One project which I developed from my work with the Vedic ritualistic worldview was a theoretical investigation into the phenomenon of ritual interiorization. Bringing the topics of human interiority and ritual together can at first glance appear as a strategy for establishing a basic theme of antagonism between the inner and the outer aspects of human actions.
The main thesis of this study is, however, that although the depiction of interiorization and ritualization as opposing powers contains some elements of truth, the most vital aspects of their relationship are to be found in their interdependence—that, in fact, religious traditions inevitably have to live out this dynamism between interiority and ritual performance.
The basic account of ritualization in this study takes its departure the notion of abstract action in the ritual theory of Caroline Humphrey and James Laidlaw. The abstract quality of an action refers to the ritual being performed disconnected from its context, that the action is more directed toward its own performance than outside goals. This aspect of ritual action can also be connected with conceptual abstraction, that is, the movement from the specific to the general.

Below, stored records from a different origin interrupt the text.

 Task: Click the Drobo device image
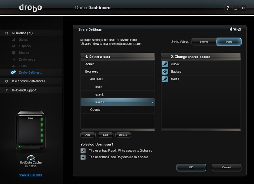pos(31,130)
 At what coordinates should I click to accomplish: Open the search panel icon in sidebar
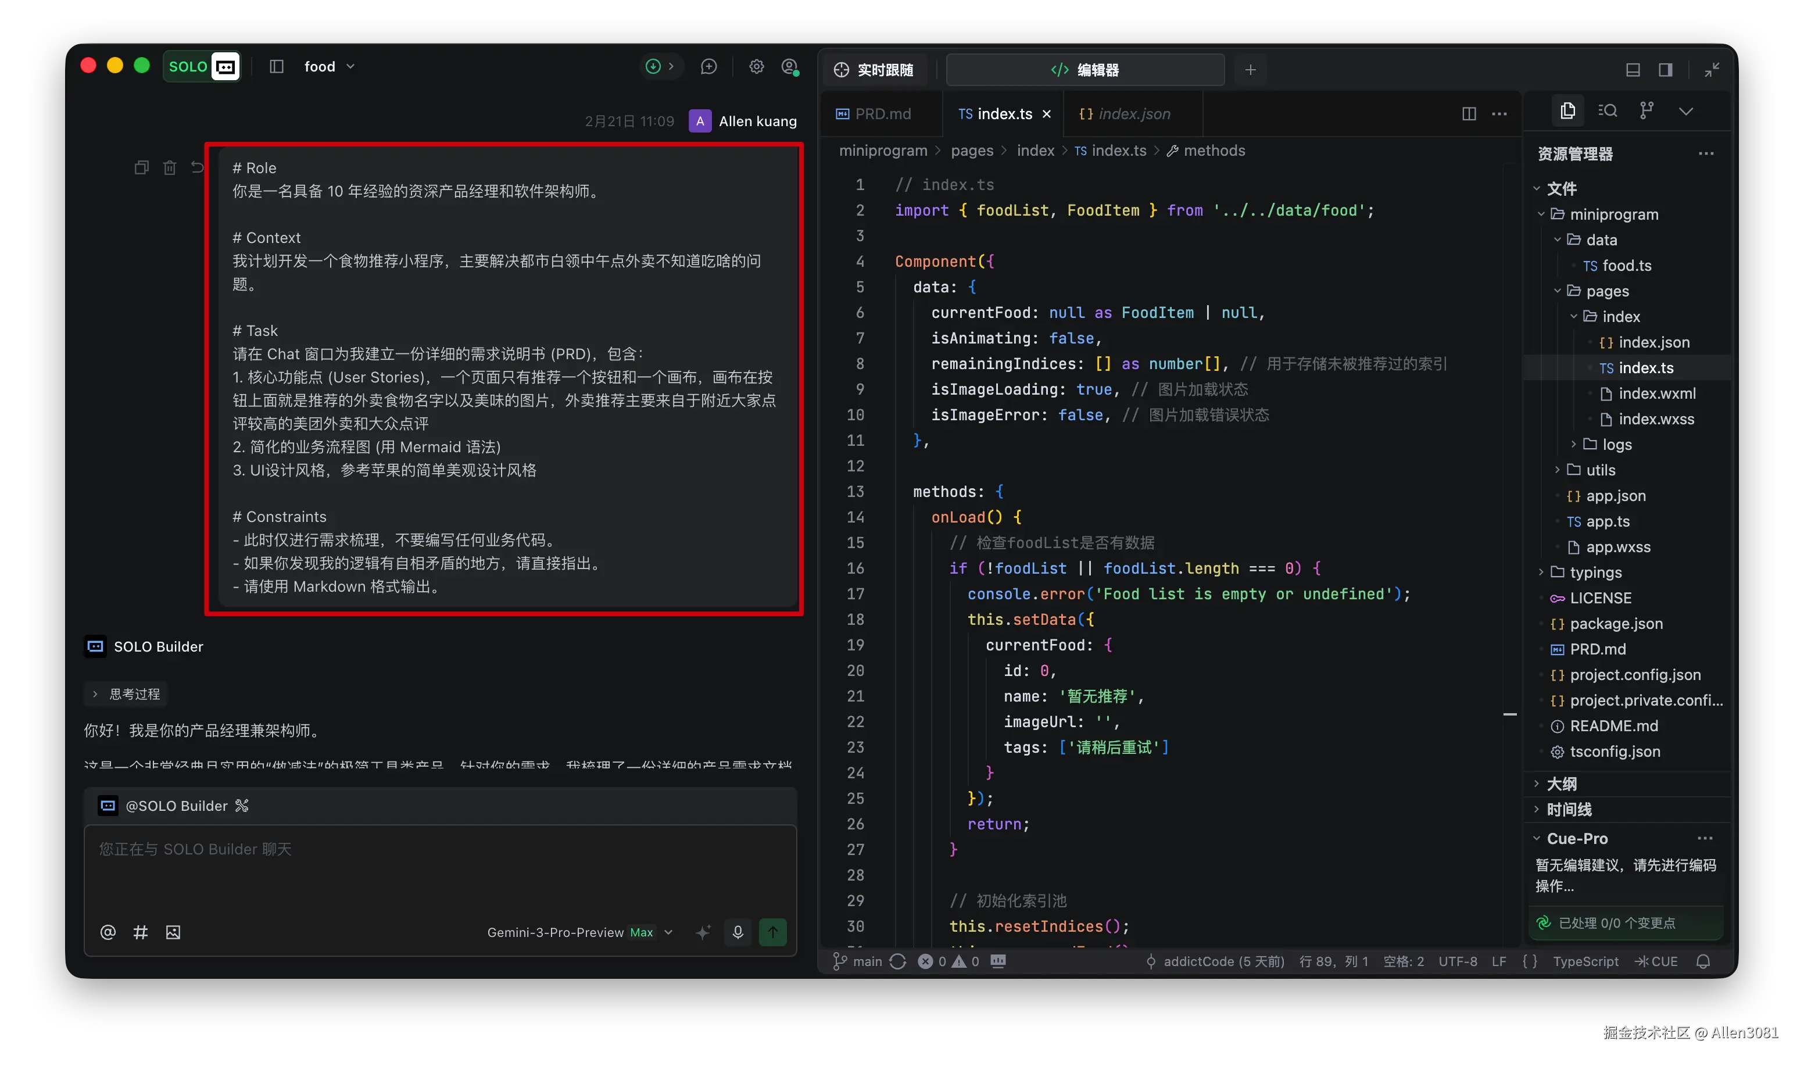[1607, 111]
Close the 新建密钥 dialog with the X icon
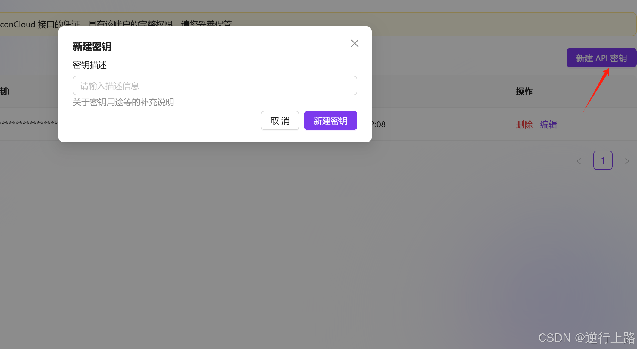Image resolution: width=637 pixels, height=349 pixels. click(354, 43)
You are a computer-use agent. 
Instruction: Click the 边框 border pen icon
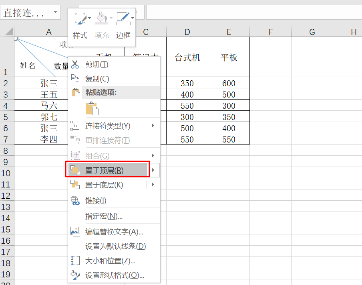coord(123,16)
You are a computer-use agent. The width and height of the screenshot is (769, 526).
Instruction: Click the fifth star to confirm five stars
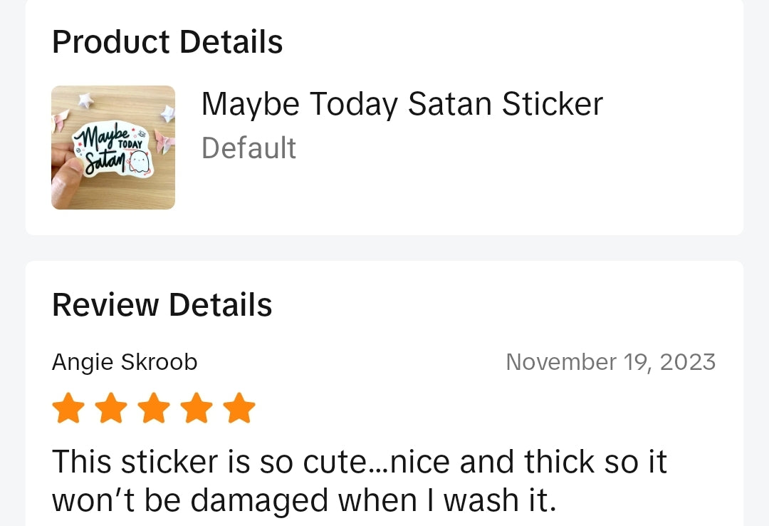click(239, 408)
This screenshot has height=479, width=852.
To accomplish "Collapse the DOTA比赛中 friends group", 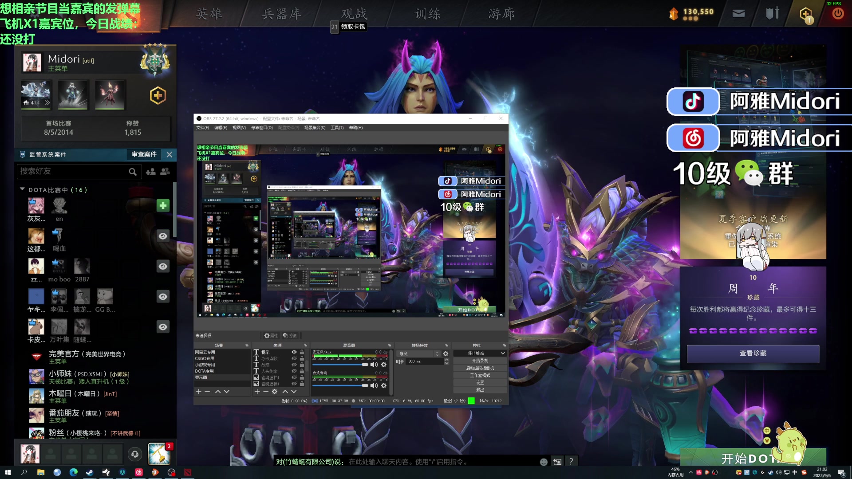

According to the perspective on ritual action elaborated in Ritualization and Human Interiority, the particular efficacy of ritualized acts, persons, and artifacts is an effect of that the abstraction achieved by ritualization provides a place for the performer in the world of ideal, abstract entities, making the person able to enter into relations with them.
The potential for deritualization by interiorization, however, reaches its peak when the three dimensions of ritual action are interiorized. The act is then performed in the interior, its goal is interior, and its efficacy is completely derived from interior principles. In this way, the ritual has no real relevance outside of the individual, the very opposite of hyper-ritualization. But the final link still attaching this interior ritual to intersubjective ritual norms is severed by individualism, when the individual takes upon itself to decide when or how to perform the ritual—in which case the ritual commitment dies and deritualization moves toward its completion. And, in all this, it is difficult not to perceive a profile of modernity emerging, which presses toward the interior in search of the really real and a secure foundation for knowledge, but becomes frustrated by the elusive nature of the hidden and subjective.
The project is now finished and the results are presented in the book Ritualization and Human Interiority published in 2013 by Tusculanum Press.